**Exercise instructions**
Where the records below show a line containing "The image size is (1080, 668).", start copying; end with the line containing "You are a computer-use agent. This", and copy it too.

##### Data under study #####

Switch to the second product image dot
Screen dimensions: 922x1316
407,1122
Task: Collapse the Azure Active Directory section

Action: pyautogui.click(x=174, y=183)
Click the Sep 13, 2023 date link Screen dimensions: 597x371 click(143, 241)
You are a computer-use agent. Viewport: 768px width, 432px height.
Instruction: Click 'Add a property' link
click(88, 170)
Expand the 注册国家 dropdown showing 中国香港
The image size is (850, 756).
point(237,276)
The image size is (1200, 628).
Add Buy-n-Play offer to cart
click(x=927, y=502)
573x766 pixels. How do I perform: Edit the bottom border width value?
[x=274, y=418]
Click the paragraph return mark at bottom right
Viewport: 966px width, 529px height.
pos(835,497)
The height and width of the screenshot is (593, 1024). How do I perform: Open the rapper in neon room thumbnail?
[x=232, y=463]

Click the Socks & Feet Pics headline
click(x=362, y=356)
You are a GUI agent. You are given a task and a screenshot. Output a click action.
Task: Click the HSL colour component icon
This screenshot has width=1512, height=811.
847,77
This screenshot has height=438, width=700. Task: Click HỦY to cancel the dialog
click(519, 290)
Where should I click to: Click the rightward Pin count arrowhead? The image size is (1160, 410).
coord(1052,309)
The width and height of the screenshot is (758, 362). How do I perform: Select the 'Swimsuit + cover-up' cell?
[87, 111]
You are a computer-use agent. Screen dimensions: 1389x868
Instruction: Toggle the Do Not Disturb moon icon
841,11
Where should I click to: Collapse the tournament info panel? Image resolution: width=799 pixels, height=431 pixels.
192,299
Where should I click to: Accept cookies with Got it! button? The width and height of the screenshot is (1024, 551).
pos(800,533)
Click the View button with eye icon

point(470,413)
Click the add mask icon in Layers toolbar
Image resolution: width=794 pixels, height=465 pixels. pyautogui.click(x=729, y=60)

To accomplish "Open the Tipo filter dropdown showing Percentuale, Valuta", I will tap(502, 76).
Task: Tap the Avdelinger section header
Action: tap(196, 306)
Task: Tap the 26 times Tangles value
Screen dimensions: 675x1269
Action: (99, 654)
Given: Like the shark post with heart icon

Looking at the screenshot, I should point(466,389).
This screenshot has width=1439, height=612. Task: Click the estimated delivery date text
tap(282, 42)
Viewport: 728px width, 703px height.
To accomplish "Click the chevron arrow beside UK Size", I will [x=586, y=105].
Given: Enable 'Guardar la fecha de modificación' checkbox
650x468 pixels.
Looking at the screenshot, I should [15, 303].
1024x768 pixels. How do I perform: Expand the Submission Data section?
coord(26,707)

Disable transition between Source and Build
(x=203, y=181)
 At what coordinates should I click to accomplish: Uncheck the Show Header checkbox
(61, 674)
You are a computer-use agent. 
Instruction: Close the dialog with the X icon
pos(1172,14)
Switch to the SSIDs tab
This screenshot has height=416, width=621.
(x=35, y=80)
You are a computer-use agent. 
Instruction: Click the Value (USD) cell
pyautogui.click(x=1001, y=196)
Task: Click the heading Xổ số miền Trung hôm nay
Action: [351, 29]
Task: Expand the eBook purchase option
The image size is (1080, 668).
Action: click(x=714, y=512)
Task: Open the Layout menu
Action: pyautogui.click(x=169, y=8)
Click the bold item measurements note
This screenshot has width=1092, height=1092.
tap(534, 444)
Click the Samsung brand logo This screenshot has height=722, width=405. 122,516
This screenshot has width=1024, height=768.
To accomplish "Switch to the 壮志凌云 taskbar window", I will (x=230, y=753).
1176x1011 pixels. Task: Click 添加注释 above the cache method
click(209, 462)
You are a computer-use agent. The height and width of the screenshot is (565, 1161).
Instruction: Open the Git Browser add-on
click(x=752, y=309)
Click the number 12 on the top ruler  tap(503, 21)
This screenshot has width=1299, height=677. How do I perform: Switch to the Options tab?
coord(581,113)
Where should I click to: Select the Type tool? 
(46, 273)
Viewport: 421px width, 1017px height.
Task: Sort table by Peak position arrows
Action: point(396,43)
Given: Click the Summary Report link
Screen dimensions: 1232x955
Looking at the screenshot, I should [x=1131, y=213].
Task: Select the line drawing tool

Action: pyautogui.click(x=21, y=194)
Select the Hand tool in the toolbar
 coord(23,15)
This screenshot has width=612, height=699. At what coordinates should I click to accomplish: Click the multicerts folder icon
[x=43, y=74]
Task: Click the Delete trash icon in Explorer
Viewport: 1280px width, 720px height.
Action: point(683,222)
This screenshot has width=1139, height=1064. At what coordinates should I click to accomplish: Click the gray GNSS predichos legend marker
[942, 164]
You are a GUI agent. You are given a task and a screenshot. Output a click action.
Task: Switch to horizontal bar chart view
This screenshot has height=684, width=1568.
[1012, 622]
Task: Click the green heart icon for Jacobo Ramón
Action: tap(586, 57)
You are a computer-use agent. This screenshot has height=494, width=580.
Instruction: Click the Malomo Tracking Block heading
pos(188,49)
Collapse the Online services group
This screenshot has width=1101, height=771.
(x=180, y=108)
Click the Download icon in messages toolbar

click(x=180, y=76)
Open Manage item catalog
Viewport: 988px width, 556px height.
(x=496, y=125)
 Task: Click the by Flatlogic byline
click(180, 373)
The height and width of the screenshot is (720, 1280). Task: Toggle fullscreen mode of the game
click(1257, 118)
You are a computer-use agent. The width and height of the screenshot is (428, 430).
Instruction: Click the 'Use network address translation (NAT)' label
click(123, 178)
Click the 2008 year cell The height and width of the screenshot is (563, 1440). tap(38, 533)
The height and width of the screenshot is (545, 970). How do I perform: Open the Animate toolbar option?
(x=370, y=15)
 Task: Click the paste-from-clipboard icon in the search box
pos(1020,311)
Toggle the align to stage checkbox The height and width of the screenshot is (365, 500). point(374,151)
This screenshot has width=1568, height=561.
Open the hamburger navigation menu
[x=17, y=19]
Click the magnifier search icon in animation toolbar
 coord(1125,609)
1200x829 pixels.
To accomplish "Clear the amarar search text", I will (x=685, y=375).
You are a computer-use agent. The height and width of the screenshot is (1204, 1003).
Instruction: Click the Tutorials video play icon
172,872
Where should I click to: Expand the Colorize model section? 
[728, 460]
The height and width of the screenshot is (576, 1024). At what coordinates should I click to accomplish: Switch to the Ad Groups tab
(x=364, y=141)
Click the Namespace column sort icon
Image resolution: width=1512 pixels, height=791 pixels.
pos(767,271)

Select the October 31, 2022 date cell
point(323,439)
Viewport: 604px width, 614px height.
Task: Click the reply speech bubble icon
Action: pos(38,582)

#####

**Finished task**
The image size is (1080, 668).
Action: click(x=714, y=512)
Task: Open the Layout menu
Action: pyautogui.click(x=169, y=8)
Click the bold item measurements note
This screenshot has width=1092, height=1092.
tap(534, 444)
Click the Samsung brand logo This screenshot has height=722, width=405. 122,516
This screenshot has width=1024, height=768.
To accomplish "Switch to the 壮志凌云 taskbar window", I will (x=230, y=753).
1176x1011 pixels. Task: Click 添加注释 above the cache method
click(209, 462)
You are a computer-use agent. The height and width of the screenshot is (565, 1161).
Instruction: Open the Git Browser add-on
click(x=752, y=309)
Click the number 12 on the top ruler  tap(503, 21)
This screenshot has width=1299, height=677. How do I perform: Switch to the Options tab?
coord(581,113)
Where should I click to: Select the Type tool? 
(46, 273)
Viewport: 421px width, 1017px height.
Task: Sort table by Peak position arrows
Action: point(396,43)
Given: Click the Summary Report link
Screen dimensions: 1232x955
Looking at the screenshot, I should [x=1131, y=213].
Task: Select the line drawing tool

Action: pyautogui.click(x=21, y=194)
Select the Hand tool in the toolbar
 coord(23,15)
This screenshot has width=612, height=699. At what coordinates should I click to accomplish: Click the multicerts folder icon
[x=43, y=74]
Task: Click the Delete trash icon in Explorer
Viewport: 1280px width, 720px height.
Action: point(683,222)
This screenshot has width=1139, height=1064. At what coordinates should I click to accomplish: Click the gray GNSS predichos legend marker
[942, 164]
You are a GUI agent. You are given a task and a screenshot. Output a click action.
Task: Switch to horizontal bar chart view
This screenshot has height=684, width=1568.
[1012, 622]
Task: Click the green heart icon for Jacobo Ramón
Action: tap(586, 57)
You are a computer-use agent. This screenshot has height=494, width=580.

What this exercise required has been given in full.